The bibliography may be accessed here.

Kidson, “Fasting, Bodily Care, and the Widows of 1 Timothy 5:3–15”

Lyn Kidson, whose dissertation on 1 Timothy 1 is forthcoming in WUNT as Persuading Shipwrecked Men: Rhetorical Strategies in 1 Timothy, has produced an article on the widows of 1 Timothy 5:

Lyn Kidson, “Fasting, Bodily Care, and the Widows of 1 Timothy 5:3–15.” Early Christianity 11.2 (2020): 191–205. (Mohr Siebeck)
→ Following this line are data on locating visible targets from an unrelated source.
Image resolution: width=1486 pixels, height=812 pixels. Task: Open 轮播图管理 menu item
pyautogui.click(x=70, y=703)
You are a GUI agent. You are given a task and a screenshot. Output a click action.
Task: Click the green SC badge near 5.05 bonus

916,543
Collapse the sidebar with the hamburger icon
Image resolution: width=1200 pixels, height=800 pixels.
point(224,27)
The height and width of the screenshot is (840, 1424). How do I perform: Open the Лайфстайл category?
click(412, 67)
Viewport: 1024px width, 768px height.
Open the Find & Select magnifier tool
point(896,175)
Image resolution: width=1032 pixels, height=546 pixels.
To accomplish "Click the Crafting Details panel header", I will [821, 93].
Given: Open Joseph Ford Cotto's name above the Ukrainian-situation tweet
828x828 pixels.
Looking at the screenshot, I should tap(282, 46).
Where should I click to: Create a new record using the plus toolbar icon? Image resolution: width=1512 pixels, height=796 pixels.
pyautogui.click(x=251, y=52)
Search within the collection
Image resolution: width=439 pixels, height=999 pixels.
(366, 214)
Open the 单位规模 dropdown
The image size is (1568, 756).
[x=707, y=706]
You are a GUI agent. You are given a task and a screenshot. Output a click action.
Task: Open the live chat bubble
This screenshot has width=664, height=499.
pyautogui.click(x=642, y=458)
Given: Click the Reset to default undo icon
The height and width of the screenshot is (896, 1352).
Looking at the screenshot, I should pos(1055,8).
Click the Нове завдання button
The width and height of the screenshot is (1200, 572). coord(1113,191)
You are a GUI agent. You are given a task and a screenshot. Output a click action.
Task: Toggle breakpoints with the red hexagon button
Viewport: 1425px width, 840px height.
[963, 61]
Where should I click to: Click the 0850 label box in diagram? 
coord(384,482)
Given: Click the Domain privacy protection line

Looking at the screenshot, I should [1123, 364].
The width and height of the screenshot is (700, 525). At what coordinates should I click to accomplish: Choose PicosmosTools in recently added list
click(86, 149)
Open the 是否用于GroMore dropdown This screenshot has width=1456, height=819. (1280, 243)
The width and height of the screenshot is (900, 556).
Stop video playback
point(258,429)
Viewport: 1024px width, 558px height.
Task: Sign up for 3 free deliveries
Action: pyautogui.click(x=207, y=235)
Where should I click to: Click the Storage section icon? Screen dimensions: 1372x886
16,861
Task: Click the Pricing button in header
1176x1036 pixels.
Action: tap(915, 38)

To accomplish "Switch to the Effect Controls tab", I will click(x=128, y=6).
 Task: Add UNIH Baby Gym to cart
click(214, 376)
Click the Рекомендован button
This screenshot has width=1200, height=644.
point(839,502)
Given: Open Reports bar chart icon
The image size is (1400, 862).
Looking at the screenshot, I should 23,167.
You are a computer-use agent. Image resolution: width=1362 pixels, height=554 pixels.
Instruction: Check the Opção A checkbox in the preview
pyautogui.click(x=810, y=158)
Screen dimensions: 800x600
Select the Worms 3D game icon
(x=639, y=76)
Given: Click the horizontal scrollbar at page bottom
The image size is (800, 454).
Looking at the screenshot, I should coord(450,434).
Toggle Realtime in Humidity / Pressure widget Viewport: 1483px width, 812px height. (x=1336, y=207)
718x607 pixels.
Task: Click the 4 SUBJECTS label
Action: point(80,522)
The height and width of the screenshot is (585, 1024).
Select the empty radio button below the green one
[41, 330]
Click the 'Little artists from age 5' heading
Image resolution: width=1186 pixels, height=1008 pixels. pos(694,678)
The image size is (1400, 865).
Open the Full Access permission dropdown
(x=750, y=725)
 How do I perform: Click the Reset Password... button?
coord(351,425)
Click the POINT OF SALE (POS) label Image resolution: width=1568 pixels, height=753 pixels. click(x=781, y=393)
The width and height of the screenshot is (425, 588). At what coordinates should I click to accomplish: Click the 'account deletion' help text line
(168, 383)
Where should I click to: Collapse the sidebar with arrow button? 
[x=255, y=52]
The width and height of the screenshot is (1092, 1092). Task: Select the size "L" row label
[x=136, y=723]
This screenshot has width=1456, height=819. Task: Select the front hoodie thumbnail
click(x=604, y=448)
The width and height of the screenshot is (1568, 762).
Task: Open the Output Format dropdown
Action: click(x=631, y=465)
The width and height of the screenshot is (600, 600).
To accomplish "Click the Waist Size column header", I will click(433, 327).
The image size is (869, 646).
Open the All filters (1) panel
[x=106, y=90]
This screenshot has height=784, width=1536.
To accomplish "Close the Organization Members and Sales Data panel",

Here’s the abstract: “In his essay, “Medical Imagery in the Pastoral Epistles,” Abraham Malherbe argued that medical terminology was a conventional polemic used to describe the opponents of 1 & 2 Timothy and Titus. His identification of this medical schema is the starting point in this article to explore the relationship between the opponents’ commands not to marry and to abstain from foods (1 Tim 4: 2–3)  with “Paul’s” instruction to younger “widows” to marry in 1 Timothy 5: 3–15. This exploration will begin by noting that the writer’s purpose in 1 Timothy is to dissuade certain men and women from teaching the other instruction (1 Tim 1: 3–4), which is the command not to marry. It will then consider the link between fasting and sexual continence in the texts of the contemporary physicians, early Christian writers, and Philo of Alexandria, and make the case that the other instruction is about controlling the desire for marriage through diet. However, it will be demonstrated that contemporary physicians were skeptical about women maintaining control of their sexual desires because of the weakness of their bodies. This suggests that the rhetorical scheme used against the opponents is not only conventional, but is a rhetorical play against the medical advice given by the ascetics in their efforts to comply with the command not to marry.”